**Record extracts:**
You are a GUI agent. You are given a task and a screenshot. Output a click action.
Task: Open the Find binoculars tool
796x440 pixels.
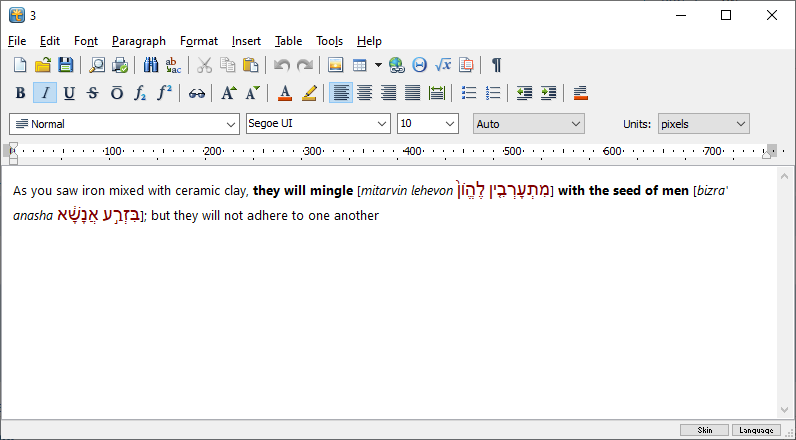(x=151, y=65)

...

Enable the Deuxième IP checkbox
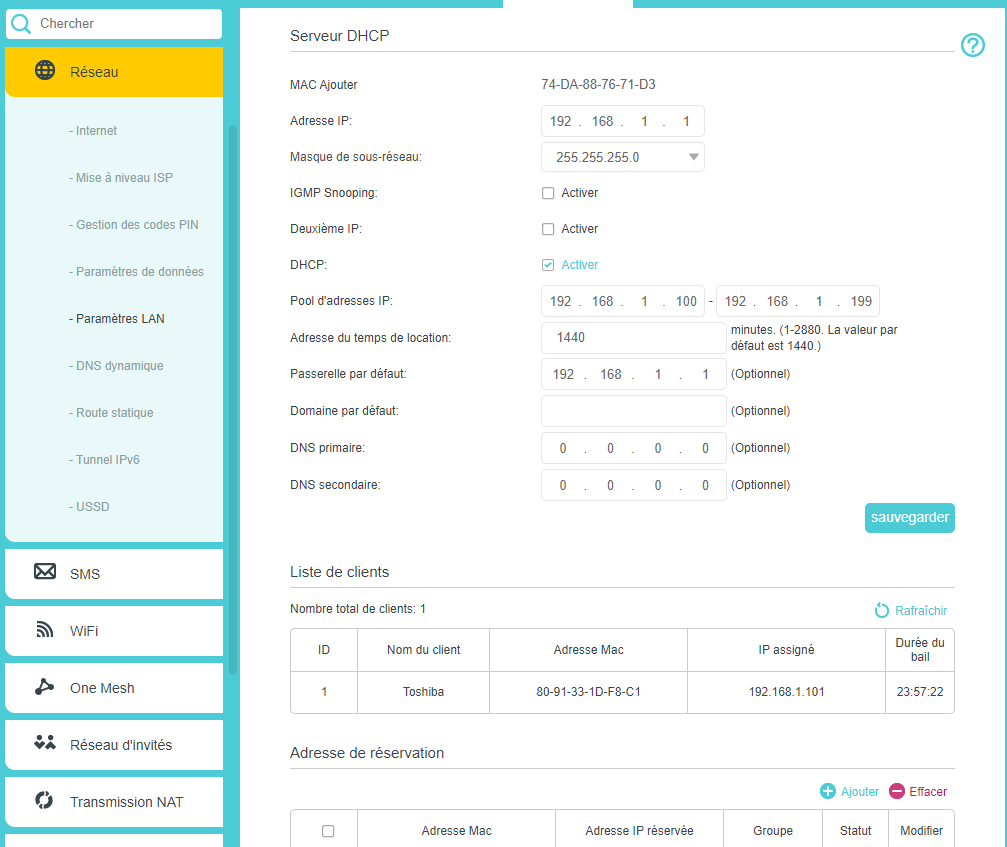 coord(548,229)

**Work to complete:**
Rewrite the lines from the one with "You are a GUI" through the one with "(x=151, y=65)", swapping "click action" for "tap action" and keeping everything else as it stands. Leave the pictures out.

**Answer below:**
You are a GUI agent. You are given a task and a screenshot. Output a tap action.
Task: Open the Find binoculars tool
796x440 pixels.
(x=151, y=65)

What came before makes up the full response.